12.8 Entire Agreement; Amendments. This Agreement, the Loan Agreement and the Existing Warrants to which Warrantholder is a party constitute the entire agreement and understanding of the parties hereto in respect of the subject matter hereof, and supersedes and replaces in their entirety any prior proposals, term sheets, letters, negotiations or other documents or agreements, whether written or oral, with respect to the subject matter hereof. None of the terms of this Warrant may be amended except by an instrument executed by each of the parties hereto.
19
12.9 Headings. The various headings in this Warrant are inserted for convenience only and shall not affect the meaning or interpretation of this Warrant or any provisions hereof.
12.10 Advice of Counsel. Each of the parties represents to each other party hereto that it has discussed (or had an opportunity to discuss) with its counsel this Warrant and, specifically, the provisions of Sections 12(n), 12(o), 12(p), 12(q) and 12(r).
12.11 No Strict Construction. The parties hereto have participated jointly in the negotiation and drafting of this Warrant. In the event an ambiguity or question of intent or interpretation arises, this Warrant shall be construed as if drafted jointly by the parties hereto and no presumption or burden of proof shall arise favoring or disfavoring any party by virtue of the authorship of any provisions of this Warrant.
12.12 No Waiver. No omission or delay by either party at any time to enforce any right or remedy reserved to it, or to require performance of any of the terms, covenants or provisions hereof by the other party at any time designated, shall be a waiver of any such right or remedy to which such party is entitled, nor shall it in any way affect the right of such party to enforce such provisions thereafter.
12.13 Survival. All agreements, representations and warranties contained in this Warrant or in any document delivered pursuant hereto shall be for the benefit of Warrantholder and shall survive the execution and delivery of this Warrant and the expiration or other termination of this Warrant.
12.14 Governing Law. This Agreement shall be governed by, and construed and enforced in accordance with, the laws of the State of New York, excluding conflict of laws principles that would cause the application of laws of any other jurisdiction.
12.15 Consent to Jurisdiction and Venue. All judicial proceedings arising in or under or related to this Warrant may be brought in any state or federal court of competent jurisdiction located in the State of California. By execution and delivery of this Warrant, each party hereto generally and unconditionally: (a) consents to personal jurisdiction in New York, New York; (b) waives any objection as to jurisdiction or venue in New York, New York; (c) agrees not to assert any defense based on lack of jurisdiction or venue in the aforesaid courts; and (d) irrevocably agrees to be bound by any judgment rendered thereby in connection with this Warrant. Service of process on any party hereto in any action arising out of or relating to this Warrant shall be effective if given in accordance with the requirements for notice set forth in Section 12(g), and shall be deemed effective and received as set forth in Section 12(g). Nothing herein shall affect the right to serve process in any other manner permitted by law or shall limit the right of either party to bring proceedings in the courts of any other jurisdiction.

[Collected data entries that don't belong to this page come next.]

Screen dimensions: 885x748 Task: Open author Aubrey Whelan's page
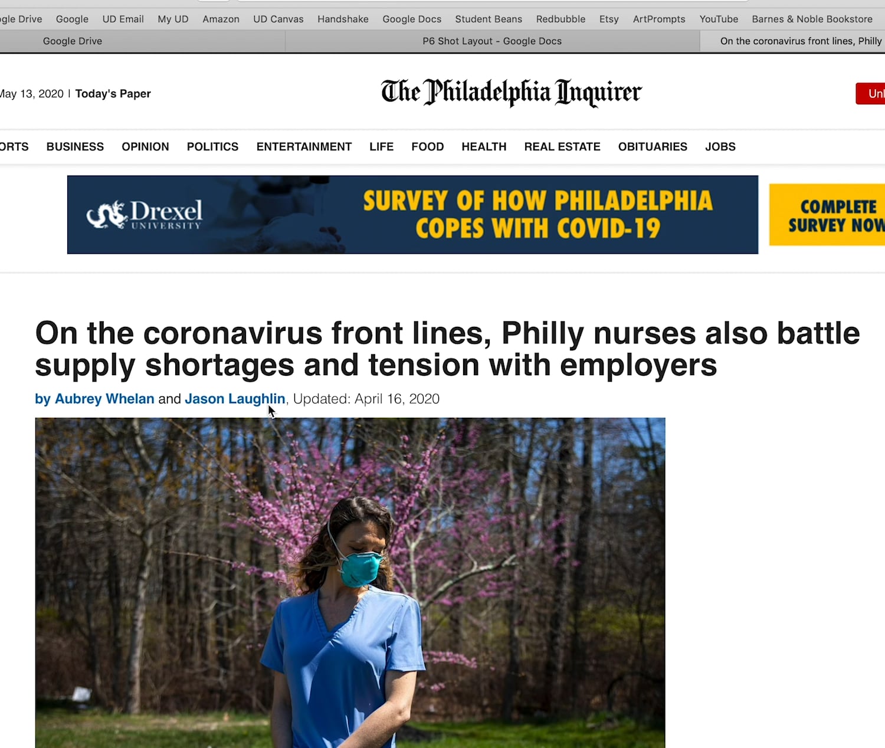click(x=104, y=399)
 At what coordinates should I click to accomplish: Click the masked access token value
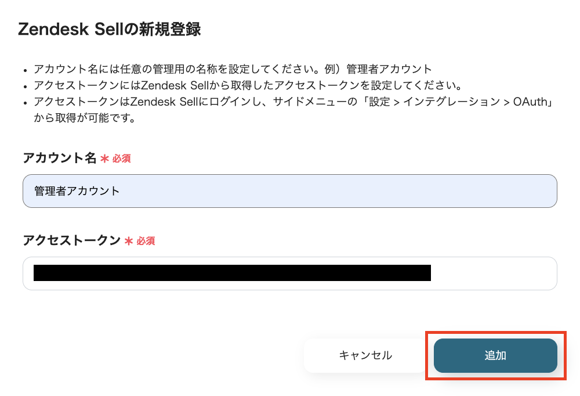232,273
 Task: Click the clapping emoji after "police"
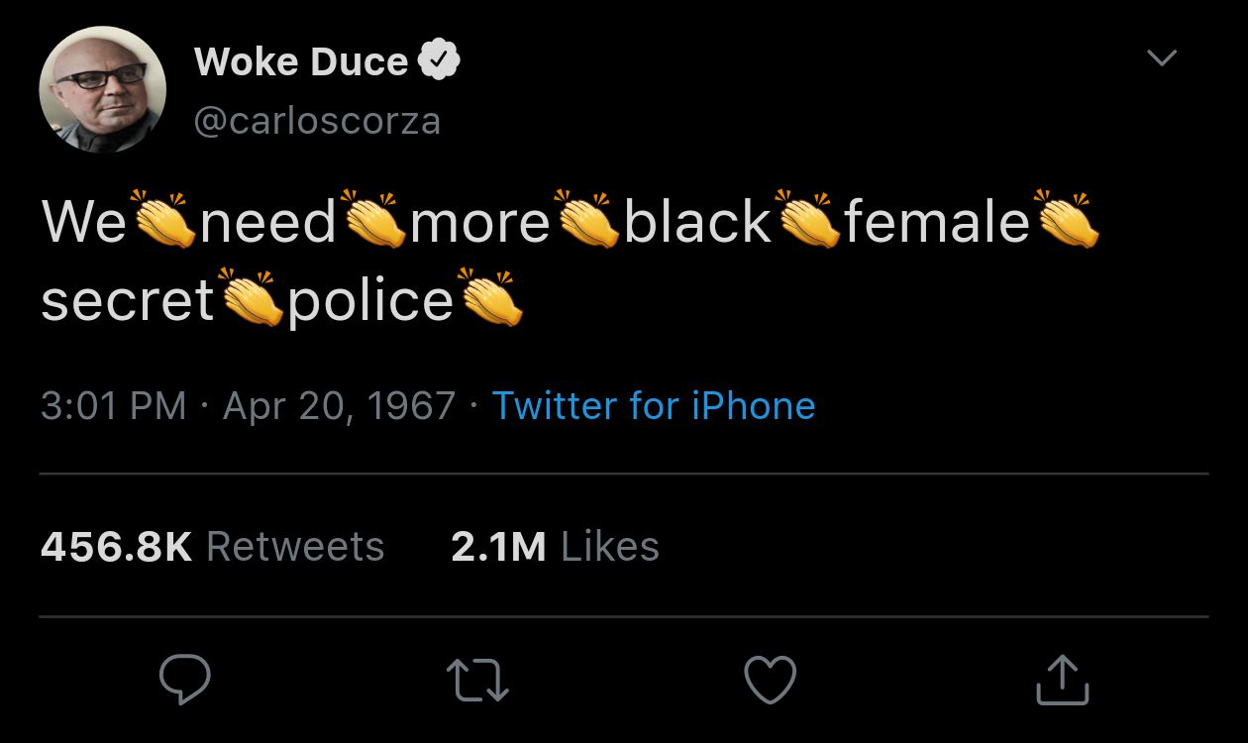pyautogui.click(x=488, y=298)
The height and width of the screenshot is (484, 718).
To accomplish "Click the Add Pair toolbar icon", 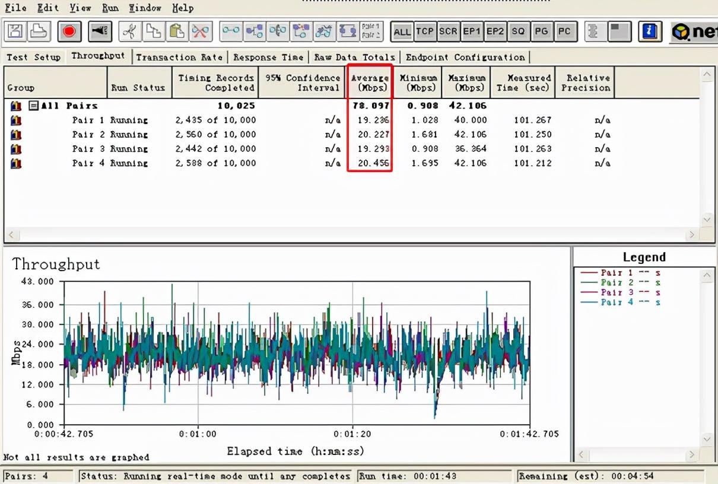I will 231,31.
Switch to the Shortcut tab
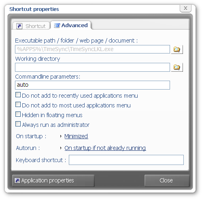This screenshot has width=202, height=199. tap(31, 26)
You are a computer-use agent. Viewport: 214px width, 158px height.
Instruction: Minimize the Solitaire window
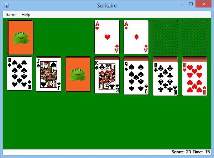pyautogui.click(x=181, y=5)
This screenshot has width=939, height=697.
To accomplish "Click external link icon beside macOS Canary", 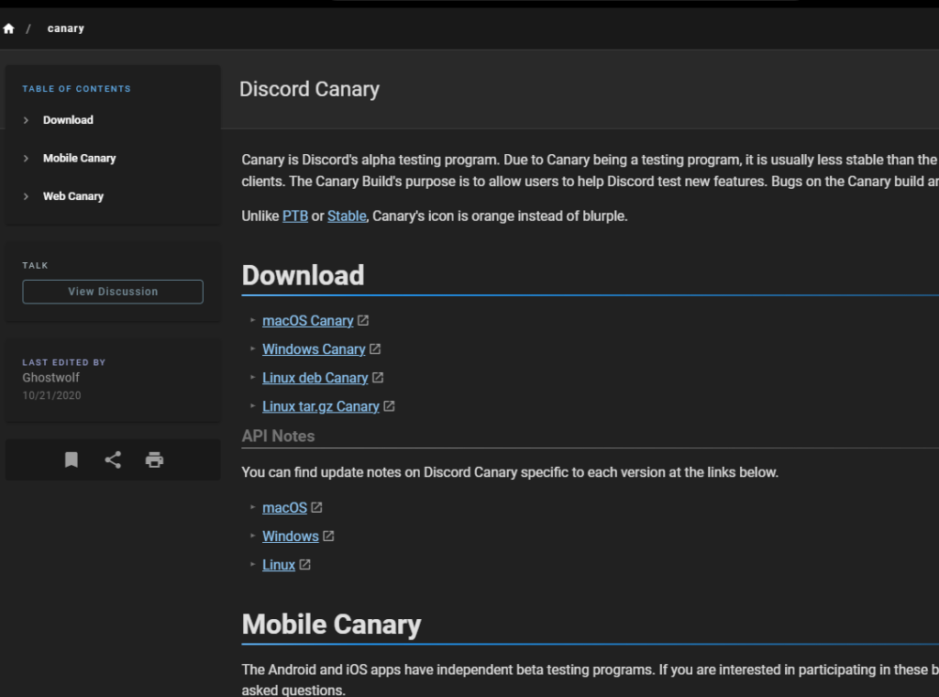I will [363, 321].
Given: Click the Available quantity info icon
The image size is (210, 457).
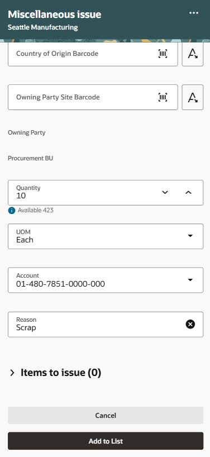Looking at the screenshot, I should coord(12,211).
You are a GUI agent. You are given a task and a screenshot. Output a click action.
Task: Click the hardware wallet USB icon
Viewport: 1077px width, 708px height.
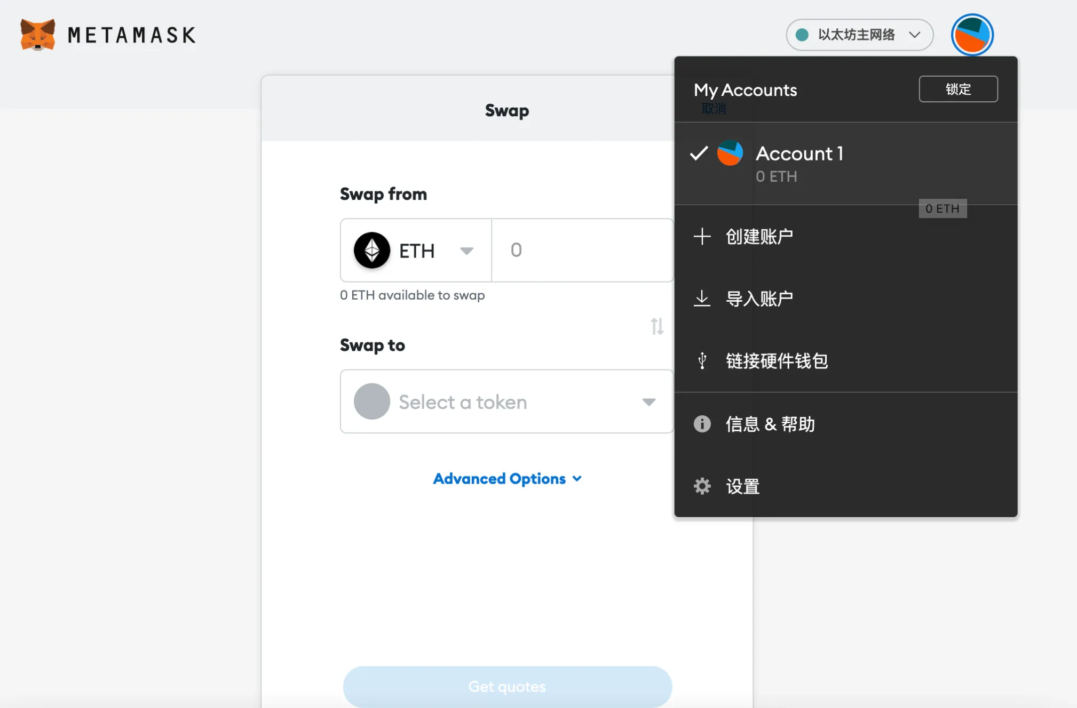(701, 361)
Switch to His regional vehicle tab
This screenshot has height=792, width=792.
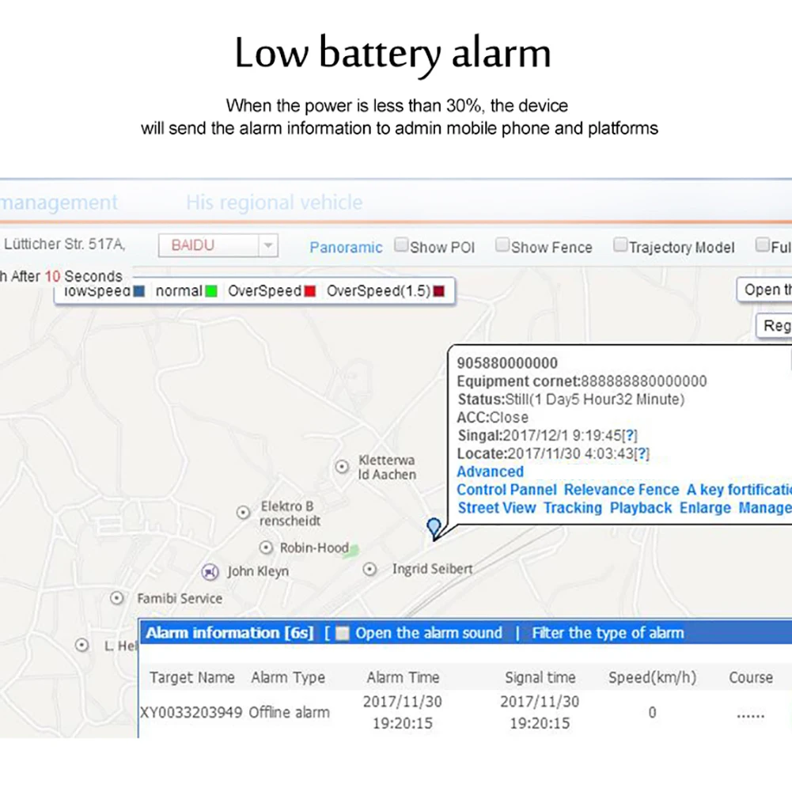[275, 203]
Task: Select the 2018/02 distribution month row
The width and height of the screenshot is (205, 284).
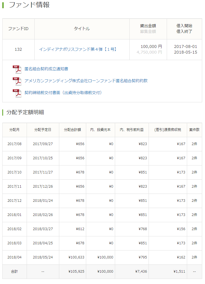Action: coord(14,229)
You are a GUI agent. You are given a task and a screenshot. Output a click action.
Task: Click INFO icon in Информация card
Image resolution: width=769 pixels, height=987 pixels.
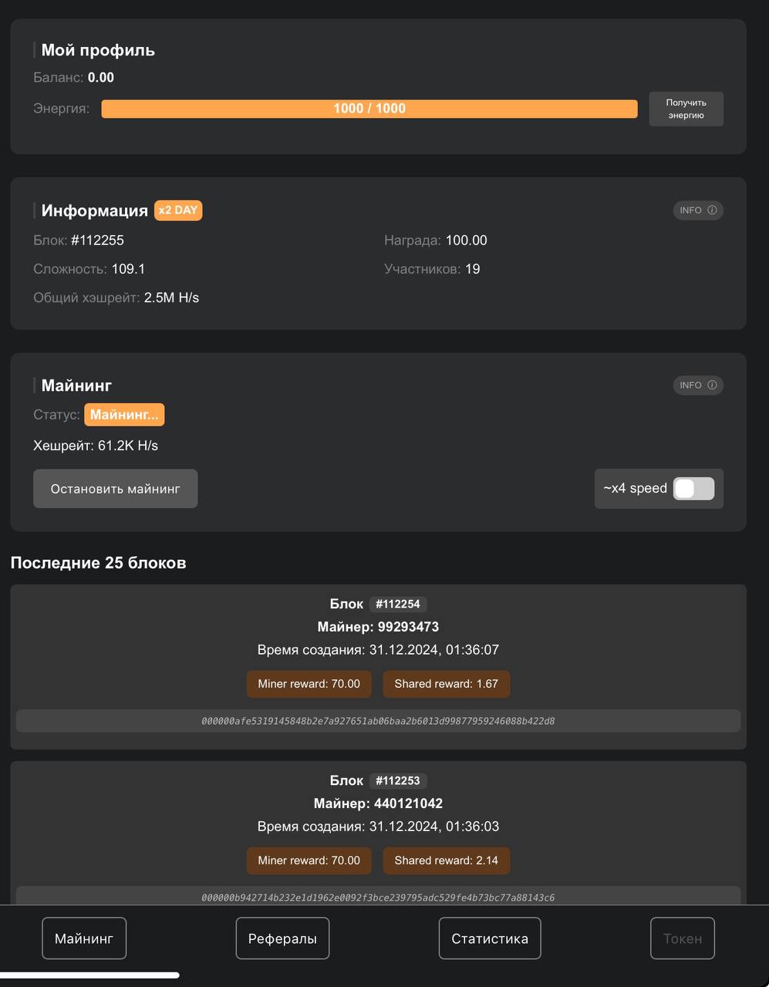click(x=698, y=211)
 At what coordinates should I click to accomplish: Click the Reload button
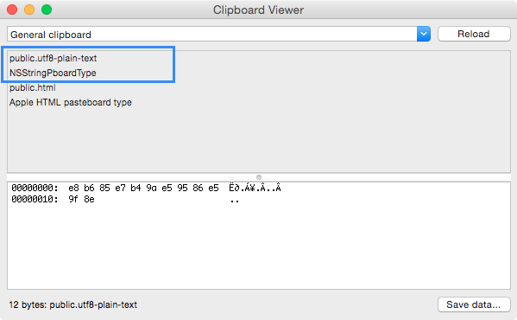click(474, 34)
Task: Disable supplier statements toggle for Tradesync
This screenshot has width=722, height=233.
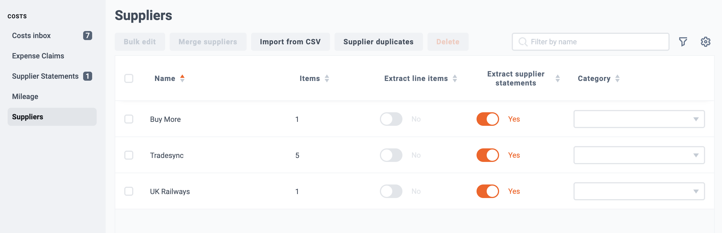Action: pyautogui.click(x=488, y=155)
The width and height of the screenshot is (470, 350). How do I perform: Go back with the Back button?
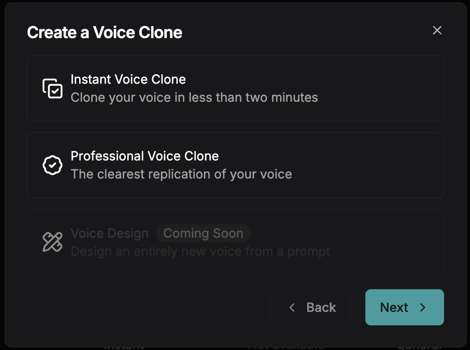tap(311, 307)
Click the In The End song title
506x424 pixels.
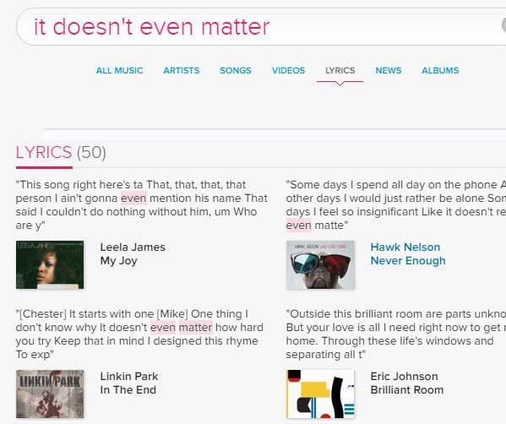coord(128,390)
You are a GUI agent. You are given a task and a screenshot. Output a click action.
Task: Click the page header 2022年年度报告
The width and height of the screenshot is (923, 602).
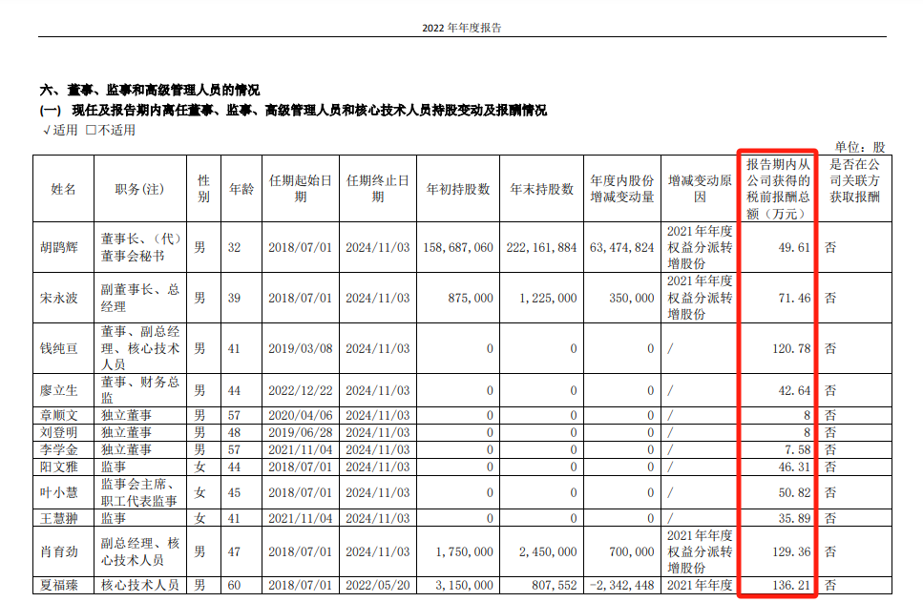click(462, 28)
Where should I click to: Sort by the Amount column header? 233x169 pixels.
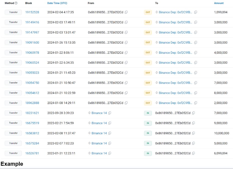click(219, 3)
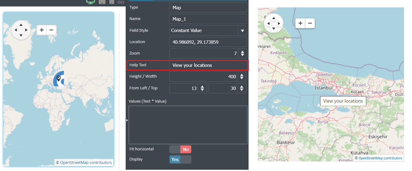
Task: Expand the side panel collapse arrow
Action: tap(127, 120)
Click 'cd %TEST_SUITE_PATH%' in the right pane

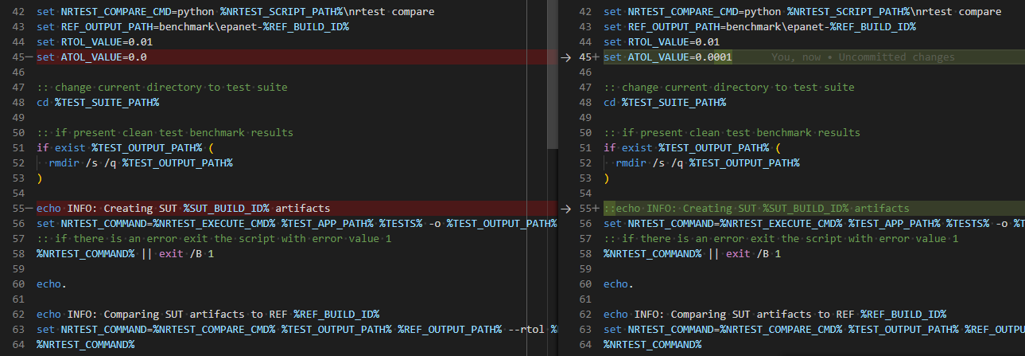[x=665, y=103]
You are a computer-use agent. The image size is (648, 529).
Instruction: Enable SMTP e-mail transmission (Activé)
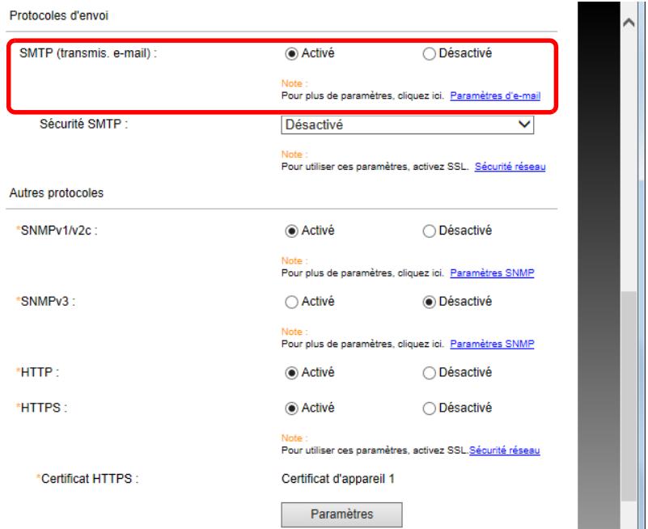291,54
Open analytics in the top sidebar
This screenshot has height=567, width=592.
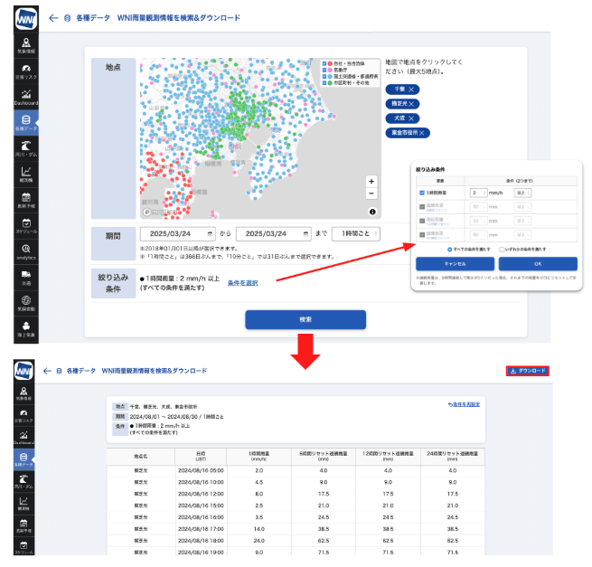(25, 251)
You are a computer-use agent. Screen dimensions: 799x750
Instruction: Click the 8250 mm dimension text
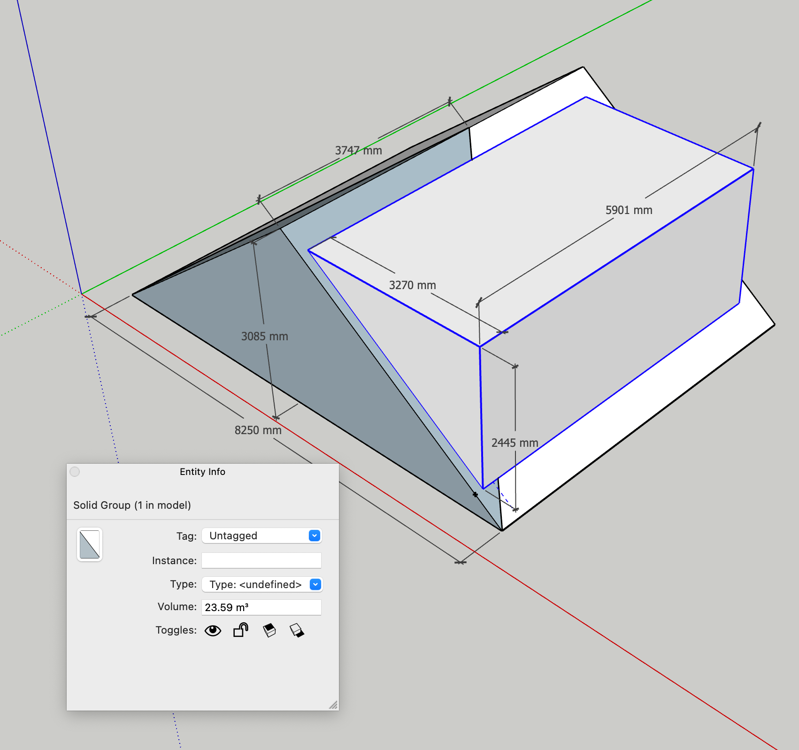point(258,430)
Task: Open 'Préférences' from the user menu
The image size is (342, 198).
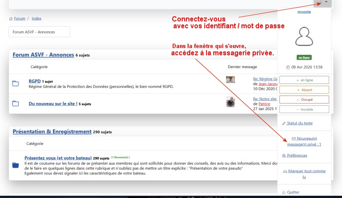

12.16 Mutual Waiver of Jury Trial. Because disputes arising in connection with complex financial transactions are most quickly and economically resolved by an experienced and expert person and the parties wish applicable state and federal laws to apply (rather than arbitration rules), the parties desire that their disputes be resolved by a judge applying such
20
applicable laws. EACH OF THE COMPANY AND WARRANTHOLDER SPECIFICALLY WAIVES ANY RIGHT IT MAY HAVE TO TRIAL BY JURY OF ANY CAUSE OF ACTION, CLAIM, CROSS-CLAIM, COUNTERCLAIM, THIRD PARTY CLAIM OR ANY OTHER CLAIM (COLLECTIVELY, “CLAIMS”) ASSERTED BY THE COMPANY AGAINST WARRANTHOLDER OR ITS ASSIGNEE OR BY WARRANTHOLDER OR ITS ASSIGNEE AGAINST THE COMPANY. This waiver extends to all such Claims, including Claims that involve persons other than the Company and Warrantholder; Claims that arise out of or are in any way connected to the relationship between the Company and Warrantholder; and any Claims for damages, breach of contract, specific performance, or any equitable or legal relief of any kind, arising out of this Warrant.
12.17 Arbitration. If the Mutual Waiver of Jury Trial set forth in Section 12(p) is ineffective or unenforceable, the parties agree that all Claims shall be submitted to binding arbitration in accordance with the commercial arbitration rules of JAMS (the “Rules”), such arbitration to occur before one arbitrator, which arbitrator shall be a retired New York state judge or a retired Federal court judge. Such proceeding shall be conducted in New York, New York, with New York rules of evidence and discovery applicable to such arbitration. The decision of the arbitrator shall be binding on the parties, and shall be final and nonappealable to the maximum extent permitted by law. Any judgment rendered by the arbitrator may be entered in a court of competent jurisdiction and enforced by the prevailing party as a final judgment of such court.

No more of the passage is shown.